Thursday, January 3, 2013

Short Round: Rust and Bone (2012) ***/*****


Jacques Audiard has been making movies since the early 90s, but it was with his 2009 prison drama, A Prophet, that he really started turning more than just the film festival crowd’s heads here in the United States. Given his success with that film, his followup had to be seen as being hotly anticipated. Well, the followup is here, and it turns out it’s a weird little character drama about a single dad (Matthias Schoenaerts) who’s trying to make his way in the world by becoming a combatant in an underground fight club somewhat randomly stumbling into a relationship with an Orca trainer (Marion Cotillard) who loses both of her legs in a whale accident. See? I told you it was weird.

That doesn’t mean it doesn’t have its charms though. Rust and Bone is gorgeous to look at, featuring phenomenal photography that even includes a handful of artful lens flares that weren’t overly slick and computer-generated or nothing. And Schoenaerts and Cotillard anchor the film quite well. Cotillard is dealing with melodramatic, almost shockingly over-the-top material, but she’s able to sell it well—so well that she puts any memory of her ludicrous performance in The Dark Knight Rises immediately to rest. Schoenaerts gets a less extreme character arc, but gives a performance that is no less affecting. He’s a powerful presence, and he’s always able to make his character come off as being a little unhinged and a little bit scary. Somebody failed to teach this guy maturity and responsibility, and much of the tension of the film comes from the dread of the messiness that his lack of forethought continually creates. 

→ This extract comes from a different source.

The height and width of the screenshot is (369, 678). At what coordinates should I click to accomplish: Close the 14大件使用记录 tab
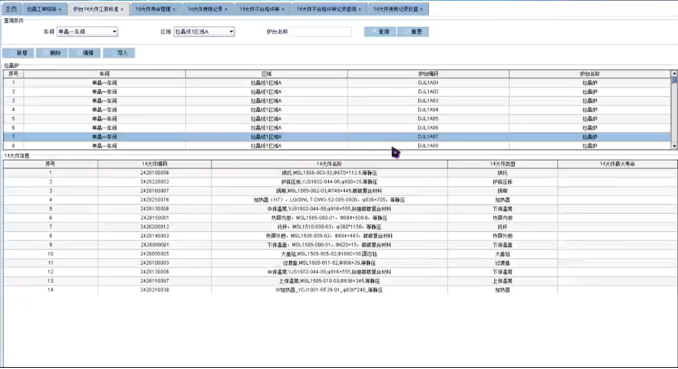tap(226, 9)
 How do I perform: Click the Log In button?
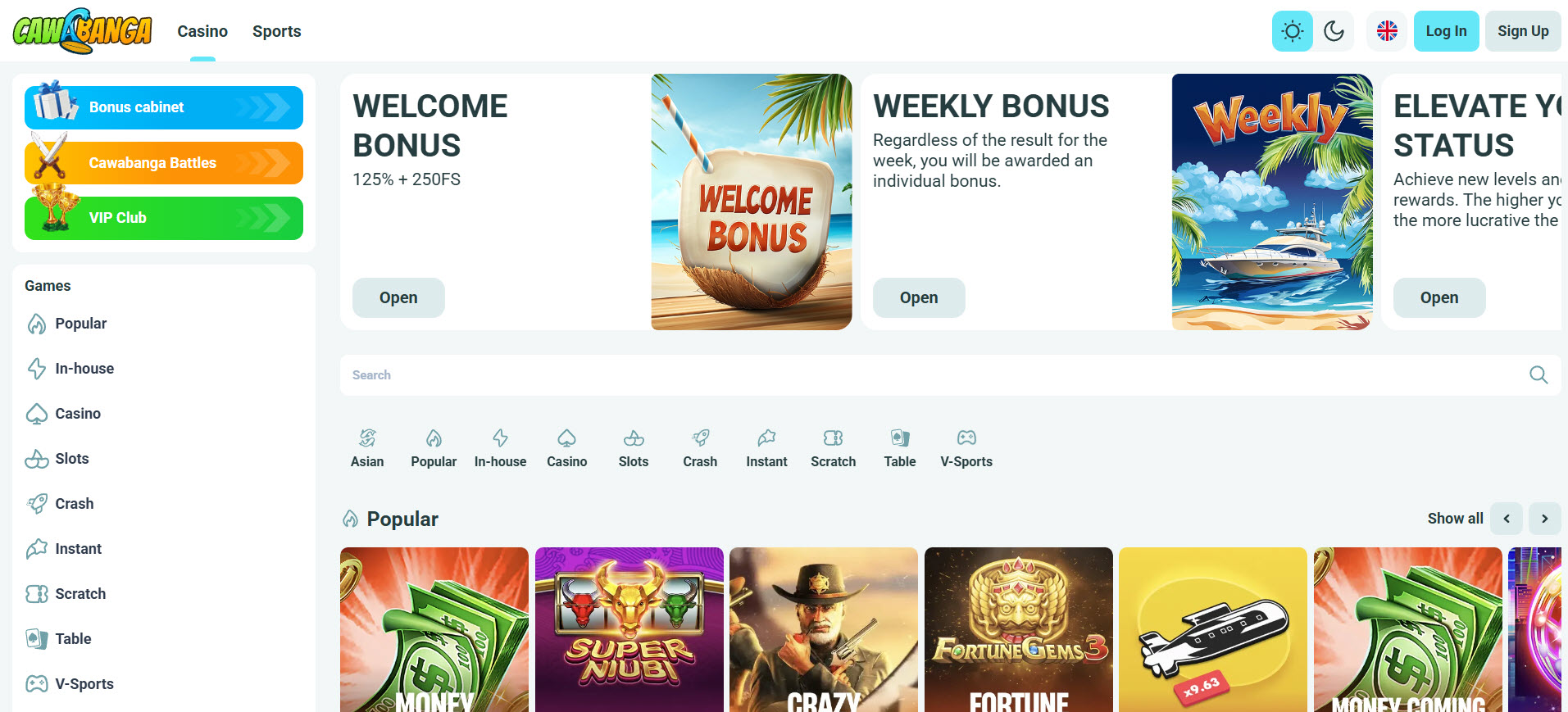point(1446,31)
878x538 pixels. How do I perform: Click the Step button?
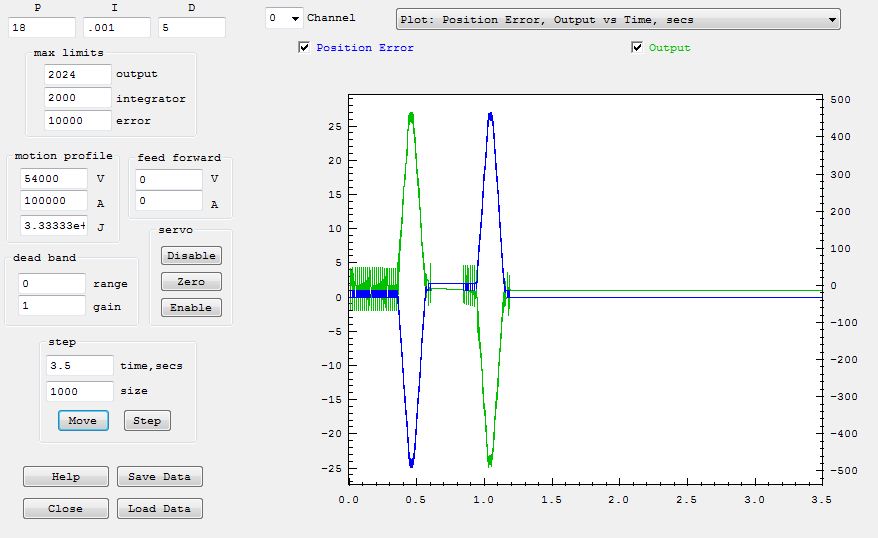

Ultimately, that tension doesn’t prove to be enough to keep you fully engaged in this story though. While Rust and Bone does a good job setting itself up, eventually it loses its momentum somewhere in the middle. Cotillard’s character struggles to come to grips with the loss of her legs, Schoenaerts’ struggles with the difficulties of being a self-obsessed, angry dullard... and that’s about it. There’s an exaggerated brutality to the fight scenes here, which take place in dirt and gravel and without the use of protective gloves, and even Cotillard’s whale training scenes are given the whiff of trash due to their being set to an abysmal Katie Perry song. It all seems to say, “Look at these people, they’re practically carnies, aren’t their lives terrible?” Rust and Bone gets intense in places, enough to be provocative, but there’s never a clear sense of why we’re being provoked. And other than a last minute epiphany that seems like an easy excuse for a resolution, the film can feel like suffering upon suffering, just for the sake of our voyeurism. It’s like going to a cock fight or something.